Castro has been in power in Cuba – just 90 miles from our shores – for almost 50 years. He is the last of the Cold War Warriors remaining in power - having outlasted 10 US Presidents and almost as many Soviet Premiers/Russian-Presidents. Surviving assassination attempts, coups, bombings, invasions, and other Black Op ventures; Castro has enjoyed more lives than a cat. Will this recent battle with death prove his undoing? At 80 years of age, only time will tell.

Whether you like him (or not), you must admit he has fulfilled the Orwellian need for personification of “the enemy,” better than anyone else in these last 50 years. It is really hard to focus the hatred and stir the troops (or the populace) against an “ISM” – be it communism, socialism, capitalism, consumerism, or terrorism. You really need some figurehead/target-head to get juices flowing. Castro with his fatigues, the beard, that hat, the nose… (cigar optional) became the perfect caricature for all that is “evil and threatening” in the Western Hemisphere.

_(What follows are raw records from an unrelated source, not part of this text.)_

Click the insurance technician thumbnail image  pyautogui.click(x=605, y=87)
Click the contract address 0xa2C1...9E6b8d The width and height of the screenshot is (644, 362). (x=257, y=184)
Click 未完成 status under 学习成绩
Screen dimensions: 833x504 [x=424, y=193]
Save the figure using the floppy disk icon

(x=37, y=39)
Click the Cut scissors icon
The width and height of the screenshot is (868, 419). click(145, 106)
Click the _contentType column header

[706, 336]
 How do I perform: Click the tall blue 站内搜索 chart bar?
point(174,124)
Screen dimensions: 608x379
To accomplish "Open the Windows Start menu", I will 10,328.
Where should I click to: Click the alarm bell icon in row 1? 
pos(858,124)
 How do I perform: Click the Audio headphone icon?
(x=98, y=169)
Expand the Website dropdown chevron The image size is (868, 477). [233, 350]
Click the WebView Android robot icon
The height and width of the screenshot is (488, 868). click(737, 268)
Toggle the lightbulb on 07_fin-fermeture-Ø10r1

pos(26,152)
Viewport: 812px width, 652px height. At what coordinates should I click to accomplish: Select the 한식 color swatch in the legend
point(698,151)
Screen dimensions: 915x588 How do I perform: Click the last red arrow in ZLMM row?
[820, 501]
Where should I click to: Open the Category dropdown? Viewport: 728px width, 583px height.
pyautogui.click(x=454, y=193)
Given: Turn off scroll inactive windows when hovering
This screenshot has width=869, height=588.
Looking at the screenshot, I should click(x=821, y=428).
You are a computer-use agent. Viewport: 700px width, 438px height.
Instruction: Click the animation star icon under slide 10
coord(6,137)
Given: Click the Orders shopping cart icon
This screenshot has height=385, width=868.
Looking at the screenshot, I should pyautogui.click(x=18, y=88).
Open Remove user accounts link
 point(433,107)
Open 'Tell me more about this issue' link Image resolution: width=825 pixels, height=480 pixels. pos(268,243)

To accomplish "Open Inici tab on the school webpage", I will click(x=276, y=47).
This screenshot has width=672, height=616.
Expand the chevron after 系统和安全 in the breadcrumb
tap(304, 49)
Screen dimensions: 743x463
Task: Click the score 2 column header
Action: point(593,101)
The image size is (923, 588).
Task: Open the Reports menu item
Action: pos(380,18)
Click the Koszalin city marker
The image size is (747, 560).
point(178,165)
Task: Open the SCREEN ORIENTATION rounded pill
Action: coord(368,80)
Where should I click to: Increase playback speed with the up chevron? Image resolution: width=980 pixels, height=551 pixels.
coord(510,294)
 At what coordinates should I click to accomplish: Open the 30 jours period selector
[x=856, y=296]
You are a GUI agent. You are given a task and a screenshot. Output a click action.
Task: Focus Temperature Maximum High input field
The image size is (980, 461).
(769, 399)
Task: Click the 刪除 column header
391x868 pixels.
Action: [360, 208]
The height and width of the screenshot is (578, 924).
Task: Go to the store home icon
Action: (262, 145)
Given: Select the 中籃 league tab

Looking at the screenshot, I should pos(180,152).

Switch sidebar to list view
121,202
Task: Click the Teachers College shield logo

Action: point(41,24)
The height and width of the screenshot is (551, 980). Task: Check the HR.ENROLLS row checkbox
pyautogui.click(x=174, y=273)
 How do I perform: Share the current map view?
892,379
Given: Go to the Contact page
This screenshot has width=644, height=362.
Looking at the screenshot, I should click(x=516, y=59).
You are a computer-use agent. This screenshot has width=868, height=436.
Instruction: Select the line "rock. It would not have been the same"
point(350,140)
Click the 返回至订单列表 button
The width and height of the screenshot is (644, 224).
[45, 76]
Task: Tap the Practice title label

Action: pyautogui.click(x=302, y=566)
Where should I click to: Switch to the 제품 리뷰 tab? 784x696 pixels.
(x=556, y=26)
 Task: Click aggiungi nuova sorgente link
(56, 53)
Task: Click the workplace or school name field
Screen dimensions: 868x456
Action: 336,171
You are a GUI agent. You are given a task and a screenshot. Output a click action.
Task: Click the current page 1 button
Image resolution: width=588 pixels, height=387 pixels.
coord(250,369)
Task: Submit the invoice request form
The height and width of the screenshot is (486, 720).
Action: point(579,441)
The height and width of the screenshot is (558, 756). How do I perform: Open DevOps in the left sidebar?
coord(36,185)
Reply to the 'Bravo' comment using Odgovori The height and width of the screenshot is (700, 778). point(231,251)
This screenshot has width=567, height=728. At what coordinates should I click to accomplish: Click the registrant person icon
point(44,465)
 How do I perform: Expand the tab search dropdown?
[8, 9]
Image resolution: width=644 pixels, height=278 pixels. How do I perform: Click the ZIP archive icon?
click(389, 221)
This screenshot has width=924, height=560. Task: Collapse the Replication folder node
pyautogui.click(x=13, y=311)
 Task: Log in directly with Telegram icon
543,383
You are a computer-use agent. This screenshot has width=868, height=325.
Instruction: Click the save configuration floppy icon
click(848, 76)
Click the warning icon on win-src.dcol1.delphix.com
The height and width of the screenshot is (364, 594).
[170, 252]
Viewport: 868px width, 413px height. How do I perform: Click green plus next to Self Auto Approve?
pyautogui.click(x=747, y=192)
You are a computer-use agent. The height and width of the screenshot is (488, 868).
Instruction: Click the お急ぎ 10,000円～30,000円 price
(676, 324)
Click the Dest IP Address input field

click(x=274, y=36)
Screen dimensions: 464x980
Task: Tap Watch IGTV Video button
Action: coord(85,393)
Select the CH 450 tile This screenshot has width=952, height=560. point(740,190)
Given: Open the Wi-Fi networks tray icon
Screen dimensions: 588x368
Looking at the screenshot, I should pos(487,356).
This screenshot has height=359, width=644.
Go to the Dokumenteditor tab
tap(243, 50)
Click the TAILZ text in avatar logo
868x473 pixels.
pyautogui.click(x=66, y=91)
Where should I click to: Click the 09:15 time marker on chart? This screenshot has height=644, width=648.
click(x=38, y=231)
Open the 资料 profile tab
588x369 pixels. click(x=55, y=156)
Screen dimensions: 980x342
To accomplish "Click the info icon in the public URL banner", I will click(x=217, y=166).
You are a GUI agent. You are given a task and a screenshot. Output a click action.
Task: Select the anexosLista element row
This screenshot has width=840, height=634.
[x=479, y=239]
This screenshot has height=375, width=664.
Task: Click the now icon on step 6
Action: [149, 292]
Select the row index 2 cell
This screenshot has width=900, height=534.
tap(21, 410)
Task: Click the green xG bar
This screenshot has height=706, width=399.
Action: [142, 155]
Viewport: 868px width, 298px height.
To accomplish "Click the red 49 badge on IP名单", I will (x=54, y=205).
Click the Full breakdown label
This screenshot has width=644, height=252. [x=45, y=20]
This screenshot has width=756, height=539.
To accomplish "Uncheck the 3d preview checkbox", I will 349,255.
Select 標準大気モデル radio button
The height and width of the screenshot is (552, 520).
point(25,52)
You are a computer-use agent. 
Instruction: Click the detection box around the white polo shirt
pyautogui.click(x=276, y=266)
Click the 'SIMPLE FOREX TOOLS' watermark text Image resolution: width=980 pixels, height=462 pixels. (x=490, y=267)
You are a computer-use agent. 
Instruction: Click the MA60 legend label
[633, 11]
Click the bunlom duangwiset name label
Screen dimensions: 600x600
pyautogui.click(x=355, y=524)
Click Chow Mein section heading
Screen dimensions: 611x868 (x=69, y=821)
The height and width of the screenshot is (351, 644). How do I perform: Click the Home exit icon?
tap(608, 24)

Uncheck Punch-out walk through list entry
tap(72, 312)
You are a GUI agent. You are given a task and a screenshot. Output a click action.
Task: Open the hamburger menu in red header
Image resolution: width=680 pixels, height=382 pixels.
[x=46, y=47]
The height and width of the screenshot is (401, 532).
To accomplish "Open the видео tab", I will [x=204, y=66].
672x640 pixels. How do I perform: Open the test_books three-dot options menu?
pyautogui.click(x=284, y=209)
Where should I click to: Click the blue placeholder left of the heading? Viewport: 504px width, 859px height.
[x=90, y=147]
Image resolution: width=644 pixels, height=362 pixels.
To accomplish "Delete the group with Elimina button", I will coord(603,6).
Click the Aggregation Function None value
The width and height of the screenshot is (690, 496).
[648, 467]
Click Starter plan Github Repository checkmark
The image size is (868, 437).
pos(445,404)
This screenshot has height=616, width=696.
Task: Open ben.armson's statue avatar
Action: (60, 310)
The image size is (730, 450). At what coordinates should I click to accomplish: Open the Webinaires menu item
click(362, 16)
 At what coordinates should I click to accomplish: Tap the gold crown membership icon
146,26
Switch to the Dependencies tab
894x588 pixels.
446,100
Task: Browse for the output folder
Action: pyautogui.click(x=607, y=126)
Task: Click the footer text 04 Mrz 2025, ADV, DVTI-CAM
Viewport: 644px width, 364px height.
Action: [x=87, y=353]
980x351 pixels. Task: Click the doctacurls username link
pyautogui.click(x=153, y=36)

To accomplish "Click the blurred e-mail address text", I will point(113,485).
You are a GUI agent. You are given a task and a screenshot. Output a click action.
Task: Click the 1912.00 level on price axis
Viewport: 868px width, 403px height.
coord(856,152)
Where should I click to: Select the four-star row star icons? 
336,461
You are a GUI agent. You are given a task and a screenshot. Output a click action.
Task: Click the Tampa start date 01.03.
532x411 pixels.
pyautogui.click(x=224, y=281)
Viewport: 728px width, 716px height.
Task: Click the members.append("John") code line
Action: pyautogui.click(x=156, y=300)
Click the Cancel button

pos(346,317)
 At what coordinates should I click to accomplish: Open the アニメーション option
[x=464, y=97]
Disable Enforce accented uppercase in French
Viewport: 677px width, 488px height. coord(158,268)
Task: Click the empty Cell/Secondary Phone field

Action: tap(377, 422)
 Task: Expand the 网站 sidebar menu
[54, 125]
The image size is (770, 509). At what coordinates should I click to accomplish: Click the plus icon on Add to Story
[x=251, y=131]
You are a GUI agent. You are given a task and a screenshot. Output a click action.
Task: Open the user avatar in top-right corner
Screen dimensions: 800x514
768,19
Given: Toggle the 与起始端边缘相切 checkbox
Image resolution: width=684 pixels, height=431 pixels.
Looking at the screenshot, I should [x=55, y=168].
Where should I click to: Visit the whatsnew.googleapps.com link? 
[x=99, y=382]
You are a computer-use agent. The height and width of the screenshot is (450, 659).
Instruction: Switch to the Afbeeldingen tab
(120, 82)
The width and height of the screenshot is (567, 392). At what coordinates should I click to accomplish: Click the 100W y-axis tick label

We don’t have a lot of Cubans around our part of North Central (rural) Illinois. In the 1950’s and 1960’s – those days before political correctness and sensitivity awareness, the first Cuban stereotype I (and most) encountered was Ricky Ricardo, Lucy’s husband - the Cuban band leader. With Edward R. Murrow’s interview of Fidel, his little boy - Fidelito, and the boy’s cute little puppy on “Person to Person” on February 6th, 1959; Fidel Castro became a second Cuban for the broadest definition of us. He put his best media face forward that night.

Castro was still seeking much needed support/cash for his revolution. He was not in the Russian camp, yet... All that changed in April 1961 with the Bay of Pigs invasion. The deal was sealed by December 1961, when Fidel publicly declared: “I am a Marxist Leninist and shall be until the last days of my life.” If that didn’t guarantee his fate as the incarnate evil threat in this hemisphere, the Cuban missile crisis of October 18 – 29, 1962 did!

My first “real” direct interaction with any person of Cuban roots came in 1974, when Guillermo moved into the dorm where I served as a floor advisor at the University of Illinois. Guillermo “B” was confident (almost arrogant), yet always polite, and ever-so-charming (to the females). He was focused and directed in his academics pursuits. His car, his motorcycle, his ability to spend cash, and his drop-dead gorgeous girlfriend Sandi did not win friends with the guys at the dorm. He really hated Castro - it took me the rest of that year to learn the reason(s).

Over 200 years his family amassed homes in Havana and other getaway properties from the sugar/tobacco proceeds of their country holdings. When Castro began to seize properties, Guillermo’s family stayed too long. His grandfather secured a night passage escape for the entire family, but the captain/crew betrayed and “dumped” them on a Central American beach with only the clothes on their backs. While the family waited - doing everything just to survive, it took an uncle many months to “work” his way across Guatemala and Mexico to Miami where he accessed the family’s funds on deposit there. He then returned to rescue the entire group. While the US had been good to them in the intervening years, Cuba would always be home.

When the Cuban émigrés and two more generations of their descendents took to the streets in Miami to celebrate Castro’s ill health and possible demise, I didn’t question why? – I already knew. I’m Fred Cederholm and I’ve been thinking. You should be thinking, too.